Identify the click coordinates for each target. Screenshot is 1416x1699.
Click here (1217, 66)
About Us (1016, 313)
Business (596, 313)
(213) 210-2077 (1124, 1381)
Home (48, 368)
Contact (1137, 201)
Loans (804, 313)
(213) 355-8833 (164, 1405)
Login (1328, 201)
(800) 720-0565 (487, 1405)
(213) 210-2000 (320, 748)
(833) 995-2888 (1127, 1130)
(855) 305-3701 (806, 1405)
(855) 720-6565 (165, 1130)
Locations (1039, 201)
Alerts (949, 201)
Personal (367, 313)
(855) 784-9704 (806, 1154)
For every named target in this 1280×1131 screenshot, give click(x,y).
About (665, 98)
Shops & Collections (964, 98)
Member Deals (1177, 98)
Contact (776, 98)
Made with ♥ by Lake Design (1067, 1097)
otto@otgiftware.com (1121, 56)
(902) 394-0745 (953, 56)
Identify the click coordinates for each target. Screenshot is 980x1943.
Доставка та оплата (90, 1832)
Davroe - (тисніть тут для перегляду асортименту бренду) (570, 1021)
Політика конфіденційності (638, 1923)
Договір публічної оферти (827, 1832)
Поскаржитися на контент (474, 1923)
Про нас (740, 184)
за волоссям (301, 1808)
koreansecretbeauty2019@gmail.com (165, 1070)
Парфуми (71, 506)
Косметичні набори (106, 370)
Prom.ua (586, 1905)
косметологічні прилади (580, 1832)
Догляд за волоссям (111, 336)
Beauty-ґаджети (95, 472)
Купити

■ **WHAT THE TASK REQUIRES**
Echo the rows word for word, from the first row through the row that contains "Поскаржитися на контент (474, 1923)", with both ends included.

■ **EXERCISE RESPONSE**
Identify the click coordinates for each target. Screenshot is 1416x1699.
Click here (1217, 66)
About Us (1016, 313)
Business (596, 313)
(213) 210-2077 (1124, 1381)
Home (48, 368)
Contact (1137, 201)
Loans (804, 313)
(213) 355-8833 (164, 1405)
Login (1328, 201)
(800) 720-0565 (487, 1405)
(213) 210-2000 (320, 748)
(833) 995-2888 (1127, 1130)
(855) 305-3701 (806, 1405)
(855) 720-6565 (165, 1130)
Locations (1039, 201)
Alerts (949, 201)
Personal (367, 313)
(855) 784-9704 (806, 1154)
For every named target in this 1280×1131 screenshot, give click(x,y).
About (665, 98)
Shops & Collections (964, 98)
Member Deals (1177, 98)
Contact (776, 98)
Made with ♥ by Lake Design (1067, 1097)
otto@otgiftware.com (1121, 56)
(902) 394-0745 (953, 56)
Identify the click coordinates for each target. Screenshot is 980x1943.
Доставка та оплата (90, 1832)
Davroe - (тисніть тут для перегляду асортименту бренду) (570, 1021)
Політика конфіденційності (638, 1923)
Договір публічної оферти (827, 1832)
Поскаржитися на контент (474, 1923)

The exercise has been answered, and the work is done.